18 January 2012 12:19 [Source: ICIS news]
LONDON (ICIS)--Crude oil demand growth will slow to closer to 1m bbl/day in 2012, with a continued decline in demand among the OECD nations, the Paris-based International Energy Agency (IEA) said on Wednesday.
In its latest monthly oil market report, the IEA cut its 2012 global oil demand growth forecast to 1.1m bbl/day from an earlier estimate of 1.3m bbl/day because of the bearish economic climate and early indications of lower-than-expected oil demand growth in the fourth quarter of 2011.
“The two‐speed market will endure [in 2012], with non‐OECD economies providing relatively strong growth that more than absorbs the absolute declines foreseen in the OECD,” the Agency said.
“Developing economies saw consumption rise by 1.3m bbl/day in 2011 (or 3%), to 43.4m bbl/day, and are seen accelerating very modestly to an increase of 1.4m bbl/day (3.2%) in 2012,” it added.
“The comparable metrics for the OECD are declines of 0.6m bbl/day (or ‐1.2%) in 2011, to 45.6m bbl/day, and 0.3m bbl/day (‐0.7%) in 2012. Non‐OECD Asia dominates the growth trajectory throughout, providing gains of 0.7m bbl/day in 2011 and 0.8m bbl/day in 2012.”
The agency said it persists with a “business as usual” base case for GDP and for oil demand but acknowledges that “upcoming revisions to the GDP forecasts of the IMF and other institutions might result in much weaker growth still, even if not to the zero growth implied by our lower GDP variant.
“As usual, identifying a single smoking gun, for prices or oil demand, remains difficult.”
The downward revision on oil demand will see a reduced call on OPEC supply in 2012 the IEA said.
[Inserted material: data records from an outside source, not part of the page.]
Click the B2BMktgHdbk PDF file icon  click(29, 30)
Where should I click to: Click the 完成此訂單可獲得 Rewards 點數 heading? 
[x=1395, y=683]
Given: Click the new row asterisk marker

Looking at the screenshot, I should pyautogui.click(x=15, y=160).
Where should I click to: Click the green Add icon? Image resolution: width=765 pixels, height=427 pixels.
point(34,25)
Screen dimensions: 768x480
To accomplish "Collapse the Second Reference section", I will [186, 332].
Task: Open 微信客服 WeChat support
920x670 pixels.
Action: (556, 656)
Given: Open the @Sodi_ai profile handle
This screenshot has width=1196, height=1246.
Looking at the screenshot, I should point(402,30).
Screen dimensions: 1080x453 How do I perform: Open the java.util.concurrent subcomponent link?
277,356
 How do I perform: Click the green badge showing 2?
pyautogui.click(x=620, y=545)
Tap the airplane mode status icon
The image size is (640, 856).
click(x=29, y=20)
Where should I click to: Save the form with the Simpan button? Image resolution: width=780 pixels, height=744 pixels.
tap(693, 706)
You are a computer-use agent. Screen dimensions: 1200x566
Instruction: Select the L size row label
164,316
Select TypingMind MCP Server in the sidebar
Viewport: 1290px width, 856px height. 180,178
“The group’s 30m bbl/day target also mirrors average 2011output levels,” it added.
“Global oil supply rose by 100,000 bbl/day to 90.0m bbl/day in December, with rebounding output from Libya and Saudi Arabia partially offset by declines in non‐OPEC countries.
“Compared to December 2010, global oil production stood 1.8m bbl/day higher, 80% of which stemmed from increasing output of OPEC crude and NGLs [Natural Gas Liquids],” it added.